--- Written instruction 1 ---
Can you echo a passage from the dbt Snapshots guide below word for word, beginning at the words "Kipi.bi / Insights" and stopping after the words "it in Snowflake."?

Kipi.bi / Insights / Partnerships / A Guide to dbt Snapshots in Snowflake

A Guide to dbt Snapshots in Snowflake

Author: Suyash Jadhav

Introduction

There are many powerful tools you can use in conjunction with Snowflake, but today let’s explore the powerful tool in dbt, Snapshots, and how to implement it in Snowflake.

Slowly Changing Dimensions: Type 2

Slowly Changing Dimensions (SCDs) play a vital role in preserving historical information while accommodating updates and changes. It refers to the dimensions within a warehouse that changes slowly over time. SCD Type 2 provides a mechanism to capture and store historical changes, enabling analytical queries to accurately reflect the state of dimensions at any given time. SCD Type 2 provides a mechanism to capture and store historical changes, enabling analytical queries to accurately reflect the state of dimensions at any given time.

dbt Snapshots 

  • One of the effective ways to implement SCDs is by leveraging Dbt Snapshots, a powerful feature of Dbt. Dbt Snapshots records change to a mutable table over time.

Dataset entries
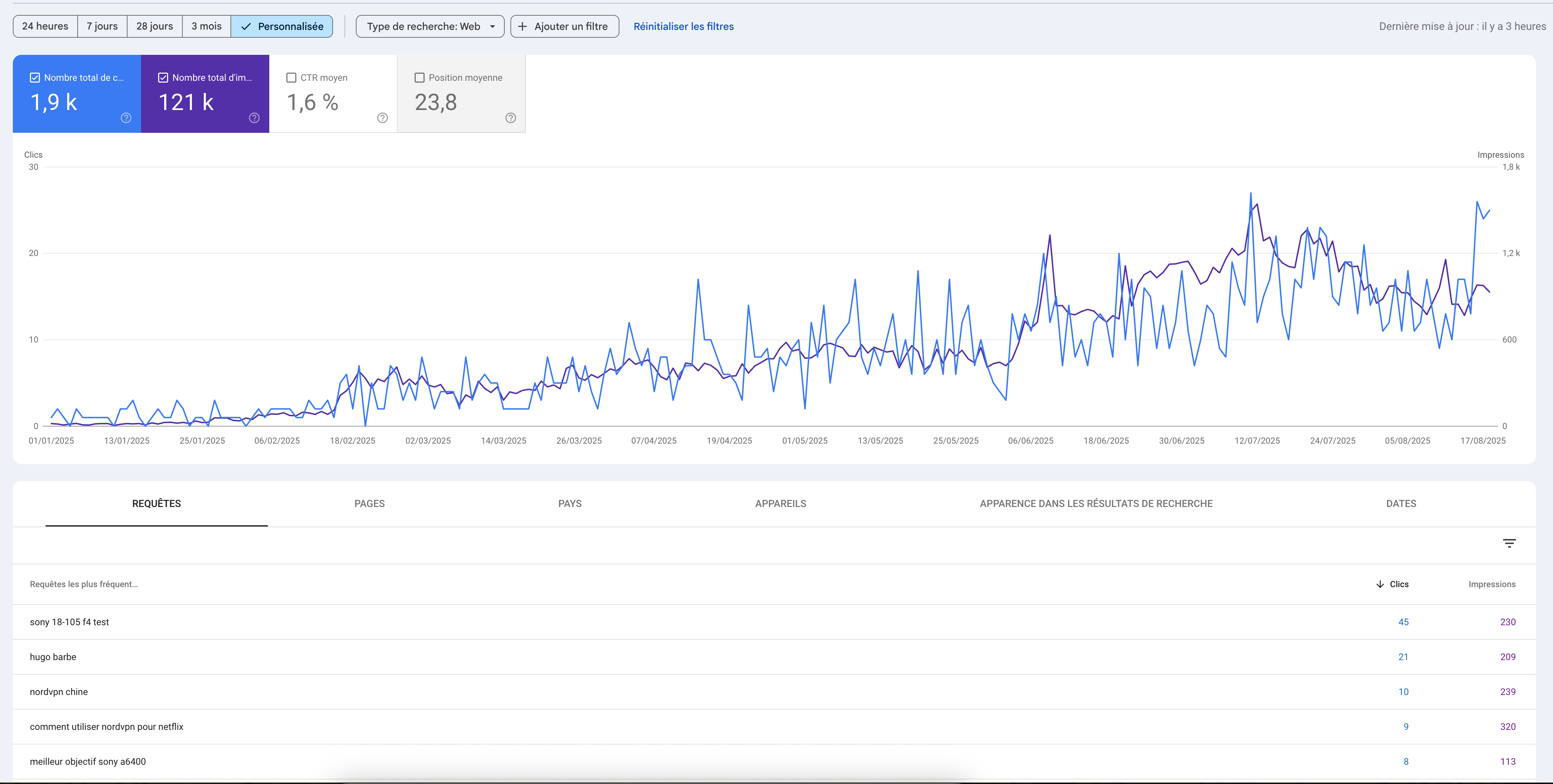Screen dimensions: 1553x784
Task: Click Réinitialiser les filtres link
Action: pos(683,26)
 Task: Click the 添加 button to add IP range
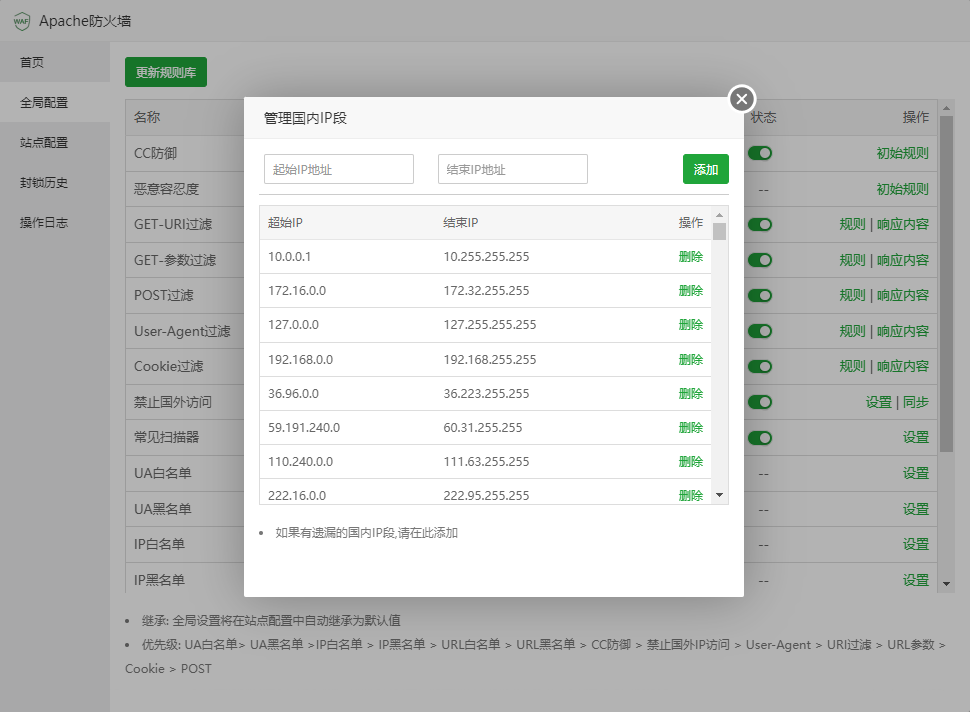(x=705, y=169)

--- Written instruction 2 ---
Which lines in the rows above contain the word "Click"? Collect every one of them.

--- Full answer 1 ---
Kipi.bi / Insights / Partnerships / A Guide to dbt Snapshots in Snowflake

A Guide to dbt Snapshots in Snowflake

Author: Suyash Jadhav

Introduction

There are many powerful tools you can use in conjunction with Snowflake, but today let’s explore the powerful tool in dbt, Snapshots, and how to implement it in Snowflake.

--- Full answer 2 ---
Task: Click Réinitialiser les filtres link
 Task: Click the 添加 button to add IP range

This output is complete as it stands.